08/12/2008

« Quel beau métier vous faites », nouvelles chroniques de la profession

Il a changé de nom de plume, mais c’est toujours lui. Si Ron l’Infirmier, auteur de La Chambre d’Albert Camus et autres nouvelles (1) s’appelle désormais William Réjault, son nouveau livre, Quel beau métier vous faites (éditions Privé), réussit le même tour de force que le premier : rendre un juste et simple hommage à la profession, sans jamais l’idéaliser.

L’infirmier, qui est sorti du rang en racontant son quotidien sur son blog (2), n’épargne ni les collègues, ni les patients, ni surtout les médecins. Renaud, l’interne bien sous tous rapports, qui trafique le cahier des prescriptions pour faire porter aux autres le chapeau de sa « nullité absolue » ; le chirurgien qui ment effrontément à une famille après avoir confondu l’ado qui venait se faire circoncire et celui à qui il devait enlever un grain de beauté… mais n’oublie pas d’empocher mille euros en liquide ; le « docteur Pougnard », enfin, qui exige de son infirmier intérimaire qu’il lave et réutilise les pots à urine par mesure d’économie.

Sans être complaisant ni moralisateur, William Réjault évoque aussi ses propres erreurs.
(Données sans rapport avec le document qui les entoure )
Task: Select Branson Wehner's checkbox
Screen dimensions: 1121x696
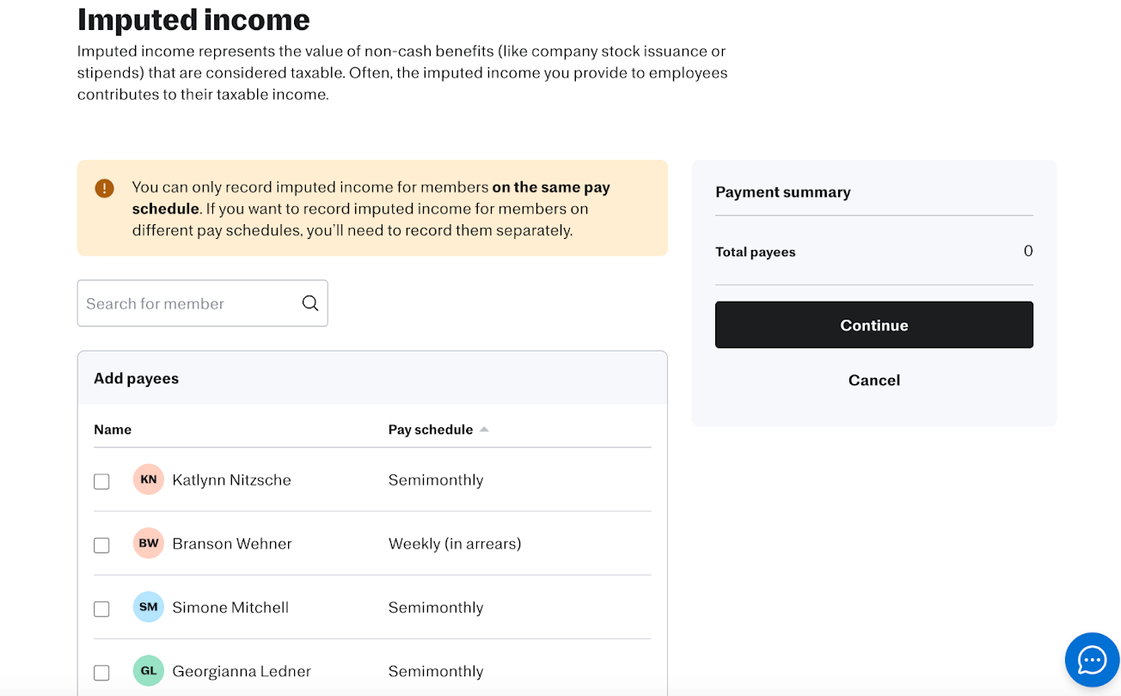Action: point(101,545)
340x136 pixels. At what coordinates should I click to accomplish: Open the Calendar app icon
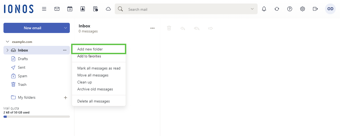point(70,9)
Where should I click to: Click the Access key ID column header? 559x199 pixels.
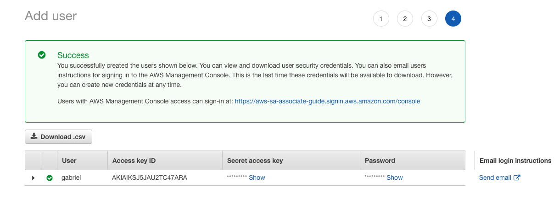(134, 161)
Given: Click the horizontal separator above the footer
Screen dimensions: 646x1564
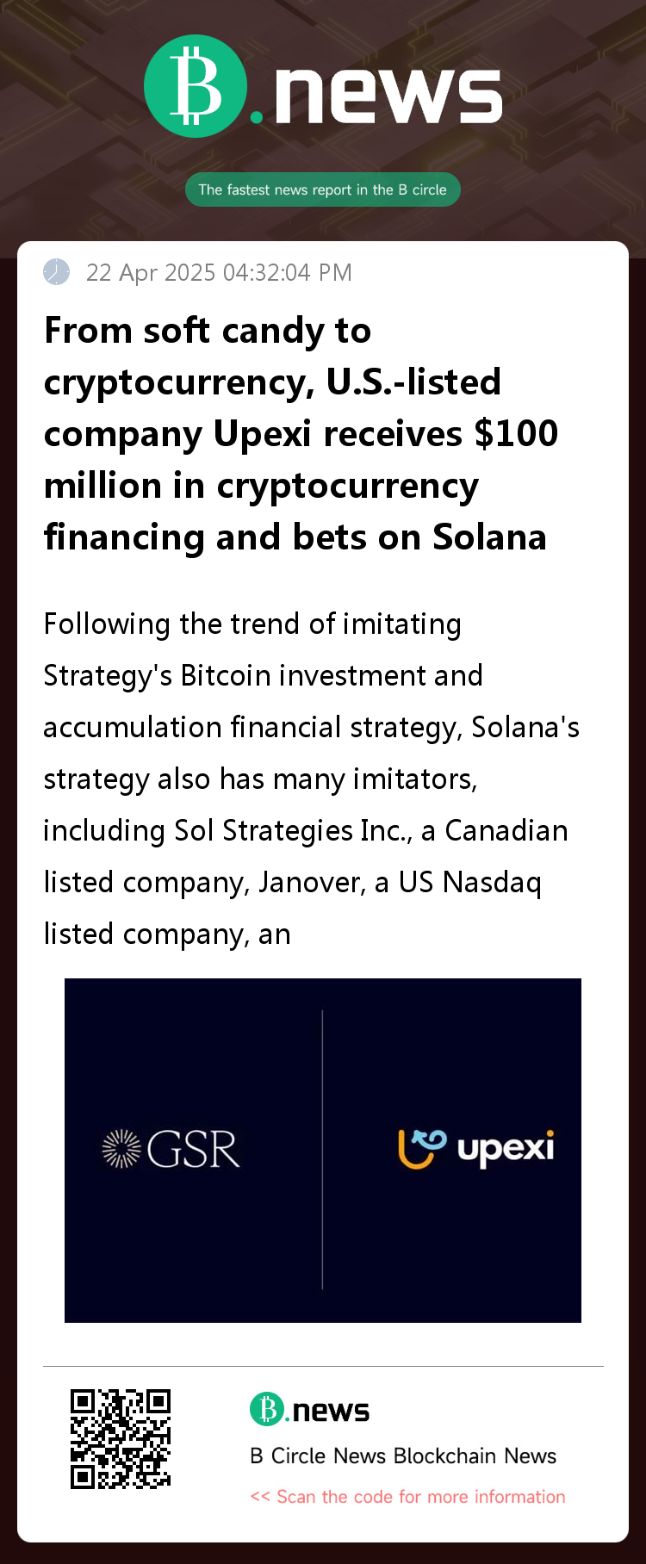Looking at the screenshot, I should [x=323, y=1366].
Il se reproche de n’avoir pas compris pourquoi une lycéenne venait tous les jours à l’infirmerie demander un cachet, ou d’avoir jugé trop hâtivement une famille qui affichait son indifférence à la mort d’une patiente. Il livre aussi sa propre expérience de la juste distance, râlant après le plan drague quotidien d’une personne âgée trop entreprenante, tout en reconnaissant s’être lui-même livré à un numéro de séduction pas très fin avec « un jeune sportif en mal de sexe ».

William Réjault livre un panorama presque complet des lieux d’exercice de la profession : en entreprise, en libéral, dans un grand magasin, aux urgences…  Les joies, plus souvent les galères rencontrées, sont uniques d’un endroit à l’autre. Mais partout, les images d'Epinal de l’infirmier héroïque sont taillées en pièces. L’auteur préfère livrer le point de vue d’un témoin impuissant face à l’omnipotence du corps médical, au regard sexiste porté sur les soignants par des patients capricieux ou au mépris qu’inspire la profession à un directeur de ressources humaines. Sans chercher à démontrer quoi que ce soit, il met le doigt sur l’abîme creusé entre l’image de la profession auprès du grand public et sa réalité quotidienne, qu’il souligne par l’ironie du titre qu’il a choisi pour son deuxième ouvrage.

Dans Quel beau métier vous faites, William Réjault surprend aussi en livrant un récit très personnel où il s’élève contre son père, violent et intolérant, et ouvre les yeux sur le handicap mental de son frère Antoine. Il s’emporte contre la bêtise du médecin du village, trop lâche pour administrer lui-même les calmants au malade, contre les infirmiers de l’hôpital psychiatrique, qui considèrent que les escarres de son frère « ne sont pas une priorité ». « On se rend compte (mais on le savait déjà) qu’il ne fait pas bon être malade mental en France aujourd’hui, ni encore famille de malade mental », écrit-il. En disant ses angoisses, sa haine et sa douleur, William Réjault se débarrasse de ses cauchemars. Comme un pansement qu’on arrache.



A.L.G.



1-    La Chambre d’Albert Camus et autres nouvelles est réédité en poche sous la signature de William Réjault.